TASK ITEM
Return the entries exactly as they appear.

INFORMATION
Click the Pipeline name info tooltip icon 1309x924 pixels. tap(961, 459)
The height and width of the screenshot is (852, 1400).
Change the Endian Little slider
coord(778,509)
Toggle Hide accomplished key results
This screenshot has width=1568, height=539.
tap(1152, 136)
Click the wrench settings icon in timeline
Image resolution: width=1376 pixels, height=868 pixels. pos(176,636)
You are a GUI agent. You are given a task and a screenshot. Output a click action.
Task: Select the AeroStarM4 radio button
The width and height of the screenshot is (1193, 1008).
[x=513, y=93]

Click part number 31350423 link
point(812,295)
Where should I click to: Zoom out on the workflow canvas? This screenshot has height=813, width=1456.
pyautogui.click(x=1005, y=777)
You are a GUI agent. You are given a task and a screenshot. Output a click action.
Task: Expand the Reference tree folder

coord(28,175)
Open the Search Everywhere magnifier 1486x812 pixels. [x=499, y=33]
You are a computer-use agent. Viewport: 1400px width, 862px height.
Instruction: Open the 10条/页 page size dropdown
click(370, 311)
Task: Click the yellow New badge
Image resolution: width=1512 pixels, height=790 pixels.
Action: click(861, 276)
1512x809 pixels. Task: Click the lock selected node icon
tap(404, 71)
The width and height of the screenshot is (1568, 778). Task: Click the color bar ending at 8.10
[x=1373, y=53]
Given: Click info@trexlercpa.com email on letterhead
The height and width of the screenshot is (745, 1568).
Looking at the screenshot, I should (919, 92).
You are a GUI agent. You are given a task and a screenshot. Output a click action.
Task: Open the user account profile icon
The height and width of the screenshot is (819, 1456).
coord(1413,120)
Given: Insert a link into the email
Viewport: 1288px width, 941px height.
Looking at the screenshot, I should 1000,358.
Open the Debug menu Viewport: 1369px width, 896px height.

SOLUTION FOR THIS TASK
Click the Pipeline name info tooltip icon 1309x924 pixels. tap(961, 459)
The height and width of the screenshot is (852, 1400).
Change the Endian Little slider
coord(778,509)
Toggle Hide accomplished key results
This screenshot has width=1568, height=539.
tap(1152, 136)
Click the wrench settings icon in timeline
Image resolution: width=1376 pixels, height=868 pixels. pos(176,636)
You are a GUI agent. You are given a task and a screenshot. Output a click action.
Task: Select the AeroStarM4 radio button
The width and height of the screenshot is (1193, 1008).
[x=513, y=93]

Click part number 31350423 link
point(812,295)
Where should I click to: Zoom out on the workflow canvas? This screenshot has height=813, width=1456.
pyautogui.click(x=1005, y=777)
You are a GUI agent. You are given a task and a screenshot. Output a click action.
Task: Expand the Reference tree folder

coord(28,175)
Open the Search Everywhere magnifier 1486x812 pixels. [x=499, y=33]
You are a computer-use agent. Viewport: 1400px width, 862px height.
Instruction: Open the 10条/页 page size dropdown
click(370, 311)
Task: Click the yellow New badge
Image resolution: width=1512 pixels, height=790 pixels.
Action: click(861, 276)
1512x809 pixels. Task: Click the lock selected node icon
tap(404, 71)
The width and height of the screenshot is (1568, 778). Task: Click the color bar ending at 8.10
[x=1373, y=53]
Given: Click info@trexlercpa.com email on letterhead
The height and width of the screenshot is (745, 1568).
Looking at the screenshot, I should (919, 92).
You are a GUI agent. You are given a task and a screenshot. Output a click action.
Task: Open the user account profile icon
The height and width of the screenshot is (819, 1456).
coord(1413,120)
Given: Insert a link into the email
Viewport: 1288px width, 941px height.
Looking at the screenshot, I should 1000,358.
Open the Debug menu Viewport: 1369px width, 896px height.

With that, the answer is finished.